Çünkü 80’nci yılına merdiven dayayan ve şehrin sembollerinden biri haline gelen Erzurum’un köklü müesseselerinden Kitapsarayı’nda son zamanlarda sıkça duyulan bir cümledir o.
Sahipleri arkadaşım olduğu içindir, çoğu anlarda ben de şahit olmuşumdur o duruma. Mesela
fotoğrafta gördüğünüz şahıs da bunlardan biri. İsim ve fotoğrafının yayınlanmasında mahsur olmadığını söylemesine rağmen ben yine de ismini yazmak istemiyorum.
Adnan Atalay’a, lisede iken 70’li yılların sonunda çok kez arkadaşlarıyla beraber Kitapsarayı’na gelip bazı kitapları parayla satın alırken bazılarını da arakladıklarını itiraf eden şahıs, hem o günkü fiyatın bedelini ödemek hem de helallık istedi.
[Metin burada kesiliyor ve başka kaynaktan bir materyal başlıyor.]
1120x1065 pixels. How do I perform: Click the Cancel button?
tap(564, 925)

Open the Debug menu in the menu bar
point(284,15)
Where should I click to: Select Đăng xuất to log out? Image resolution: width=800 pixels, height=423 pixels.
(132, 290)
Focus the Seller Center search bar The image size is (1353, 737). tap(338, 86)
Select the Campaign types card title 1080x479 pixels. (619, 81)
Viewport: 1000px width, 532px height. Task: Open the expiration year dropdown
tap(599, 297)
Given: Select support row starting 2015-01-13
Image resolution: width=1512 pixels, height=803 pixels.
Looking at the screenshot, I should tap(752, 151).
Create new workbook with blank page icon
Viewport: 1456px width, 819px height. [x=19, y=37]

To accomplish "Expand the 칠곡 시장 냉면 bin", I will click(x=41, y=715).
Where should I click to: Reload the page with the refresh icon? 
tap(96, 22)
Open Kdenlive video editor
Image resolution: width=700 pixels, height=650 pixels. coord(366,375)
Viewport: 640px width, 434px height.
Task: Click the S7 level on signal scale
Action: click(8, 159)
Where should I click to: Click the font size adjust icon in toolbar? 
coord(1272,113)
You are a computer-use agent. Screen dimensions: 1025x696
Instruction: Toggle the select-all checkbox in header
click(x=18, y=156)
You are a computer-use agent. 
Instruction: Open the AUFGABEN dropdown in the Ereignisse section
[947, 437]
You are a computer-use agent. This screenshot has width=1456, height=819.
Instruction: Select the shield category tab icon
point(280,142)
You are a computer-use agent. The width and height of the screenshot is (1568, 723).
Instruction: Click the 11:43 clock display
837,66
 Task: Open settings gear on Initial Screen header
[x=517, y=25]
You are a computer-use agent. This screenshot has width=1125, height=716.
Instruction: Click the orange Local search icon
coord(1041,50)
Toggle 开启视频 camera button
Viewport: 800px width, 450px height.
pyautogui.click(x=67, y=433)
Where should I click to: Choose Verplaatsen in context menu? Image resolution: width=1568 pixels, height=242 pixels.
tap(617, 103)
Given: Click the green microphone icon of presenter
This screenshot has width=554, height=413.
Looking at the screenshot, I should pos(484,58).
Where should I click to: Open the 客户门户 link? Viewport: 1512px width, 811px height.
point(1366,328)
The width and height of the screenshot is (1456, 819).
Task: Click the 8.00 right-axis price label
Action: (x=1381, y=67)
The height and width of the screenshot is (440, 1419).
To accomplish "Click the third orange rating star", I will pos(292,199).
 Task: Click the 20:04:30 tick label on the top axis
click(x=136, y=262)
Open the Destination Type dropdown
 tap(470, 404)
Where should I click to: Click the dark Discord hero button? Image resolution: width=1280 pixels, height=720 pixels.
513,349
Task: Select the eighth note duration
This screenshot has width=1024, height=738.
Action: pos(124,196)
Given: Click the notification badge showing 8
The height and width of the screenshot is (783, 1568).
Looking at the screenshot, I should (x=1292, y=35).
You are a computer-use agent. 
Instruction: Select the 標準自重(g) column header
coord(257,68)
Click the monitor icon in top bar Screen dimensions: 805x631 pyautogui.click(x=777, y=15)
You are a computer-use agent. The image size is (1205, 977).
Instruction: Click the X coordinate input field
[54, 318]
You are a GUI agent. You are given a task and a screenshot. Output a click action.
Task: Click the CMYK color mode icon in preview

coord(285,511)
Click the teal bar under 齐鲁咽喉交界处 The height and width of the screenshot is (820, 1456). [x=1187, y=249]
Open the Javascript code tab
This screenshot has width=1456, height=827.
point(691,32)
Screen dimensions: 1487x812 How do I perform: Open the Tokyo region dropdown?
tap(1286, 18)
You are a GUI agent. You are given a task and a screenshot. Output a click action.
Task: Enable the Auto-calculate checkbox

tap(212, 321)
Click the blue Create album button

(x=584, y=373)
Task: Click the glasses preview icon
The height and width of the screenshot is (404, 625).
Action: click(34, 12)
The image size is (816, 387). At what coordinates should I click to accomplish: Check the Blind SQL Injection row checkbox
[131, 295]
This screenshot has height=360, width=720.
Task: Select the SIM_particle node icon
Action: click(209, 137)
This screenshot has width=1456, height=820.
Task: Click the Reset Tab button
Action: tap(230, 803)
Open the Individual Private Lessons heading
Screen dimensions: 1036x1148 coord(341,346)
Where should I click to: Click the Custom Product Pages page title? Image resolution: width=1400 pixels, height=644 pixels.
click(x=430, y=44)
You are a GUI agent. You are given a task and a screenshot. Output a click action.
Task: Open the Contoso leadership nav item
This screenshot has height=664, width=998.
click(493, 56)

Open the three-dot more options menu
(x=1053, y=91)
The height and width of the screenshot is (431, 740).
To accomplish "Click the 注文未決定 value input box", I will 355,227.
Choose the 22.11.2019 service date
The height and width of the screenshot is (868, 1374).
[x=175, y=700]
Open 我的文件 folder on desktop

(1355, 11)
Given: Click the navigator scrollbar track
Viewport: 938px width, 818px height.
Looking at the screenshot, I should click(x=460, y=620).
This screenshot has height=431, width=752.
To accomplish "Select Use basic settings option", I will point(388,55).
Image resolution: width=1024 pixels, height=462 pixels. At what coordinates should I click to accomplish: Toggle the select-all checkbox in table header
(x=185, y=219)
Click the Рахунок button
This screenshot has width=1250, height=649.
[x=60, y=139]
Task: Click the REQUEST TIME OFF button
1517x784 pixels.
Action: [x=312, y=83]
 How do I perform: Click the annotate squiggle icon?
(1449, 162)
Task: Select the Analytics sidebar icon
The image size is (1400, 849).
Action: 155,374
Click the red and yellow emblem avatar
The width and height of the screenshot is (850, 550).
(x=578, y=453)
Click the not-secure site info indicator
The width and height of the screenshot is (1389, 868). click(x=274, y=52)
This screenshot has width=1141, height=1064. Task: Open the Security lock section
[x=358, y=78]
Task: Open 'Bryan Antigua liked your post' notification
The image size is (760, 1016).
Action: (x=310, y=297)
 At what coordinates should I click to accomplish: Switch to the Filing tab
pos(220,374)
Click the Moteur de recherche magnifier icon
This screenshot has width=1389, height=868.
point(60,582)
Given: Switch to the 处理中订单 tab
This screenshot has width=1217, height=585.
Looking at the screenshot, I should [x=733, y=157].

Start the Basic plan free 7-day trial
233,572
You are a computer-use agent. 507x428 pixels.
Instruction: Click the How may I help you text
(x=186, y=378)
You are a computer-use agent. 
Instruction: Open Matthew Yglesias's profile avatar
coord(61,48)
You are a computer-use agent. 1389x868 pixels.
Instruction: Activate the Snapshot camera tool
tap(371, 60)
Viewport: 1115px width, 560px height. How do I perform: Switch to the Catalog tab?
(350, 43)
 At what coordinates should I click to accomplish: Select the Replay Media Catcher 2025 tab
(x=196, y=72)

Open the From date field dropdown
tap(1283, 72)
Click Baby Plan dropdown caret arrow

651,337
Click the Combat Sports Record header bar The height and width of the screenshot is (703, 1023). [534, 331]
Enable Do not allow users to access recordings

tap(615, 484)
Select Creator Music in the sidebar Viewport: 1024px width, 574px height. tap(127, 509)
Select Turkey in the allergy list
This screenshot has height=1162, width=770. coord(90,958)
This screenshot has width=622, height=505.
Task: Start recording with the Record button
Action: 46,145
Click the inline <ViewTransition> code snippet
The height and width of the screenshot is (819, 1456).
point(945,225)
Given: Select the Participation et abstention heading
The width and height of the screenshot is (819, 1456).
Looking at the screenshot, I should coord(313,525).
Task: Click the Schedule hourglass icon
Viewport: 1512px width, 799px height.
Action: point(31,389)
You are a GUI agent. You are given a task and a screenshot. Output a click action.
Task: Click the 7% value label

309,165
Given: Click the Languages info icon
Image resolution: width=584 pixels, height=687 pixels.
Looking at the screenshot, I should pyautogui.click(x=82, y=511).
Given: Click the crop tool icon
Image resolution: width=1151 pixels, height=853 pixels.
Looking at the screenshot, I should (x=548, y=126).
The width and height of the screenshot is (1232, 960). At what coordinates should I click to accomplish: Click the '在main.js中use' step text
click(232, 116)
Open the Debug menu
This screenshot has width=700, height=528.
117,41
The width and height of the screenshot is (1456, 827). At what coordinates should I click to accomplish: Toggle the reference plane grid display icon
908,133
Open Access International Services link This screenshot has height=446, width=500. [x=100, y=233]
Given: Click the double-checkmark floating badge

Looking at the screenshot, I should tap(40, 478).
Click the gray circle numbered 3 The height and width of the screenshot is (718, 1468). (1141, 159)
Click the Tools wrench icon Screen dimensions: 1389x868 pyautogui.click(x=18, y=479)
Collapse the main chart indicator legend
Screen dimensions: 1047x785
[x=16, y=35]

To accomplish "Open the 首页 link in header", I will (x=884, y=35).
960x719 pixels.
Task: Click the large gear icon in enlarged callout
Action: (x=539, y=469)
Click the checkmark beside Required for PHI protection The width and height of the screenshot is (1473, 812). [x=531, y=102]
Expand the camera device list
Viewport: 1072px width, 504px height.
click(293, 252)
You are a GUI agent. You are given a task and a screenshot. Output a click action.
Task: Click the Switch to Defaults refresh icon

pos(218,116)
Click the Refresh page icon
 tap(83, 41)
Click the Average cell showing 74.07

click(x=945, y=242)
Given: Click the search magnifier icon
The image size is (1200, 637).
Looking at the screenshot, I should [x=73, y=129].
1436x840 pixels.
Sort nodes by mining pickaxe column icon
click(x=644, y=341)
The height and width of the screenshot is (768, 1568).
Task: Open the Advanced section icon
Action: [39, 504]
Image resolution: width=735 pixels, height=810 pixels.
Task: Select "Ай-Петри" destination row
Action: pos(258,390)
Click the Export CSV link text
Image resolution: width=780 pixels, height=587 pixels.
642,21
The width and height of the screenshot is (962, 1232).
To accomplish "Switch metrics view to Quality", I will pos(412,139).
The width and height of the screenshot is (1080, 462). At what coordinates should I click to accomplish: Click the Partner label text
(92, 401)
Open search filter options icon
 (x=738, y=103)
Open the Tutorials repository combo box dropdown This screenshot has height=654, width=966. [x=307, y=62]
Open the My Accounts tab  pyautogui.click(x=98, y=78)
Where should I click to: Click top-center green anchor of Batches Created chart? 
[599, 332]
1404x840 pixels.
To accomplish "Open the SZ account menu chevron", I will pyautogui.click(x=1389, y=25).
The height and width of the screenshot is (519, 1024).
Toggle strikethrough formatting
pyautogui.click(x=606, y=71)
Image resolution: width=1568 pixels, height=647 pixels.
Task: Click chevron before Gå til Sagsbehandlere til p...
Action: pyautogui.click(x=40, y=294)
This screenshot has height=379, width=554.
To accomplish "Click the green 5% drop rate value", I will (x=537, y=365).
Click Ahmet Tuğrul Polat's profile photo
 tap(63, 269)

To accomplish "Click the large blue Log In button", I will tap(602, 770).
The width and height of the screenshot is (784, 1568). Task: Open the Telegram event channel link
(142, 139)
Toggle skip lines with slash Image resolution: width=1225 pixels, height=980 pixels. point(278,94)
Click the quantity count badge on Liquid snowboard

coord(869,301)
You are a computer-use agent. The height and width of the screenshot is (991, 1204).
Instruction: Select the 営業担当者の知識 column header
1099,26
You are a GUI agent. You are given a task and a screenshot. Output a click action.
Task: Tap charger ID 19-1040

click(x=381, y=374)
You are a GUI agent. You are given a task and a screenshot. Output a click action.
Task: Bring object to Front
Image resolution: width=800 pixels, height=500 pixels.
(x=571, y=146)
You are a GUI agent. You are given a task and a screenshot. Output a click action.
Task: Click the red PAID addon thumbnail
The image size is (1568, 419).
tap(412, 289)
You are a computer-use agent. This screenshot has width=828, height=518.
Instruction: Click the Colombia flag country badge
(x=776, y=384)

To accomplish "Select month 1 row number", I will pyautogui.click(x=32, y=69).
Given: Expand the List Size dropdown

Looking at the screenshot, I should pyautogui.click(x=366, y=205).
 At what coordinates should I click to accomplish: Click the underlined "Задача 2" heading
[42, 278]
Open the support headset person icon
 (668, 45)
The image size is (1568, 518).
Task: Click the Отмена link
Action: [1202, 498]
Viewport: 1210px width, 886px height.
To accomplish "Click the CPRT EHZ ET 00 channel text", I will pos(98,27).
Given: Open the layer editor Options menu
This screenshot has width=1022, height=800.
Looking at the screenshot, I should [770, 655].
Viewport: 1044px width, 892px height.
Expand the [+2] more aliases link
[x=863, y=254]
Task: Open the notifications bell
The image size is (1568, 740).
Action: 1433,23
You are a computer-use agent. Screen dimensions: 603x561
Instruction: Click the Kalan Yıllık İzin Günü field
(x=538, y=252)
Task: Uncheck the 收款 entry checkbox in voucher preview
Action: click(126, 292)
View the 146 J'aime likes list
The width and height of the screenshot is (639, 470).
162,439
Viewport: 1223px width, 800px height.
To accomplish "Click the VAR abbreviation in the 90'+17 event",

Kitapları nasıl arakladıklarını da ballandıra ballandıra anlatarak bir de. Tıpkı daha önce de Kitapsarayı’ndan çok kitap arakladığını söyleyenler gibi!
Kitapsarayı’nın sahiplerinden Adnan Atalay, son yıllarda sıklıkla bu itiraflarda bulunanlarla karşıladığını belirterek, çalınan kitaplarının bedelini almanın yerine haklarını helal ve üstüne o itiraflarda bulunanlara kahve ikram ettiklerini söyledi.
Adnan Atalay, genelde Erzurum dışında yaşayanların işyerlerine gelip o itiraflarda bulunduklarını da belirterek, bu kişiler ile sonrasında sıkı dostluklar kurduklarını ve mektuplaştıklarını da kaydetti.